Chapter 56

Wisty


"WELL, 'GRIM' HAS A new dictionary entry," I comment aloud to myself as I explore my latest venue. The Isolation Ward they put me in is actually the vast, windowless, unbearably dank basement of the BNW Center. "This place makes the General Bowen State Psychiatric Hospital"-one of the dungeon cribs that we busted out of-"look like a flower shop, a tea parlor, and a cribbage hall."

Great. Five minutes in solitary, and I'm already talking a blue streak to myself.

No worries, though. My giant bunker is about to be filled with six bighearted scientists running inane tests on me. You know how your doctor bangs your knee, shines a flashlight in your ear, and presses your tongue down with a stick and never finds anything wrong? It starts out kind of like that. The medicos seem particularly interested in my fuzzy head, examining it with a magnifying glass.

"A shame that the original was destroyed," a giantess I decide to call Helga says to another "researcher," who looks like a beautician from a backwater town-who nearly flunked out of cosmetology school.
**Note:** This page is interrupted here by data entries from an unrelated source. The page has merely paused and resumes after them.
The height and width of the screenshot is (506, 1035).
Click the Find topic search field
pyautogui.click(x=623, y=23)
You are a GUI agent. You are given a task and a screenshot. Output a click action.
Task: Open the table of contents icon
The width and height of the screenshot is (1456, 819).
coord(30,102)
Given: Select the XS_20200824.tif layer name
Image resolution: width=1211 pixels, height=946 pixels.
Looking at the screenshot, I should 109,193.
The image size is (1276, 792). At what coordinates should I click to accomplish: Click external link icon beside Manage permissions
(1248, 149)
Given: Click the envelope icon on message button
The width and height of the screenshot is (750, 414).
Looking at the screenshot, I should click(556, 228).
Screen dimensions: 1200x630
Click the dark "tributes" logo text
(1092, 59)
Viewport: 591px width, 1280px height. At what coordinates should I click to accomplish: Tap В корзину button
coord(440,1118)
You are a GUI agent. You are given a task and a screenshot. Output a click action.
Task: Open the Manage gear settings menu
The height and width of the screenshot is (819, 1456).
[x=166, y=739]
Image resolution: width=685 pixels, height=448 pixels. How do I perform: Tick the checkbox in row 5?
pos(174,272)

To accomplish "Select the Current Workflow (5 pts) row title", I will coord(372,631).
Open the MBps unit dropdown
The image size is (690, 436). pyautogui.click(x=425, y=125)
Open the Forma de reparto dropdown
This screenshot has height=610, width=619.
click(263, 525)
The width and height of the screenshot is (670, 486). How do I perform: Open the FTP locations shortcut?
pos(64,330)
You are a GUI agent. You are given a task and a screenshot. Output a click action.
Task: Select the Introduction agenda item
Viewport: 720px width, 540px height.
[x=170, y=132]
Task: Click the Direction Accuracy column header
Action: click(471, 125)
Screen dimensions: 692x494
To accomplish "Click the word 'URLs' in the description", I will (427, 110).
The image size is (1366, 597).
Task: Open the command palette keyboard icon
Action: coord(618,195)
I call her Gigi.

"The informant has provided a small specimen, but the rest is said to be lost, or possibly under heavy guard," says Gigi.

Am I actually hearing that my hair has become like the Holy freaking Grail?

Then someone starts plucking out some samples of my hair-or, rather, reddish stubble-with a tweezerlike tool.

"Ouch!" I yell, and try to slap the hand away, but my wrists are grabbed by a doughy-faced lab assistant I call Hans.

Gigi, who I think is the lead scientist, steps back and looks intrigued, almost pleased, by my reaction.

"Why don't you just wax my whole scalp while you're at it?" I spit out sarcastically, and then instantly regret it.

Because that's when the torture really begins.